- **TASK DIRECTIONS**
Your copy must start with the line containing "Click the Privacy & security shield icon" and end with the last line of the entries, matching them exactly and leaving out every picture.

- **GIVEN DATA**

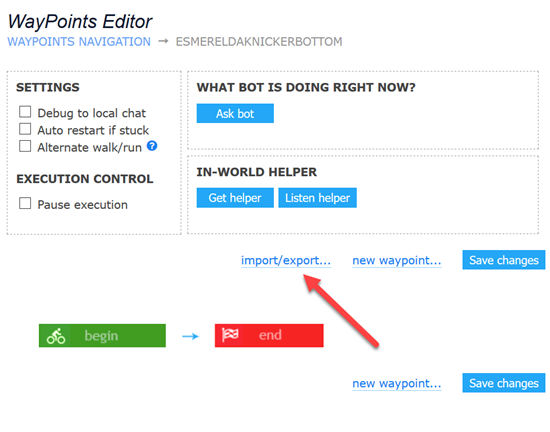Click the lower Save changes button
This screenshot has height=432, width=550.
click(504, 383)
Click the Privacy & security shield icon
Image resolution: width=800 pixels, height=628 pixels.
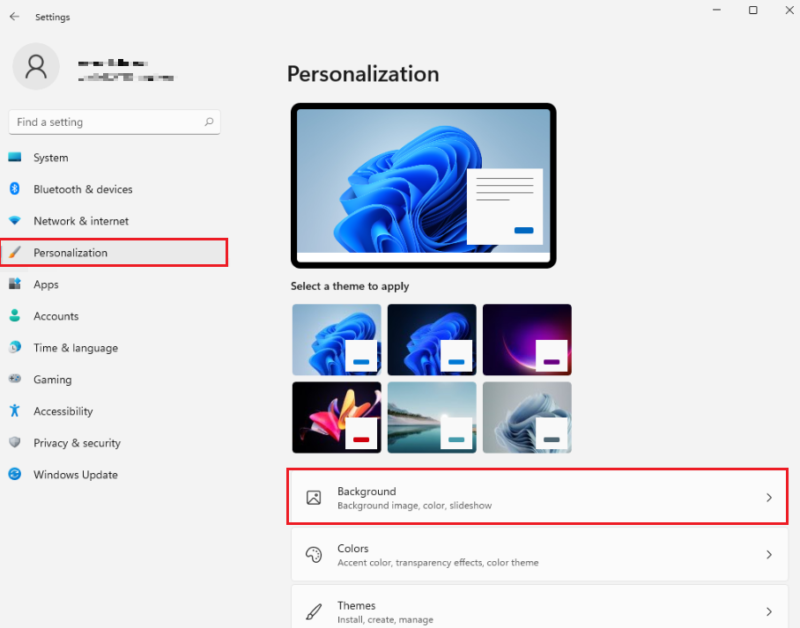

- **RESULT**
Click the Privacy & security shield icon
Image resolution: width=800 pixels, height=628 pixels.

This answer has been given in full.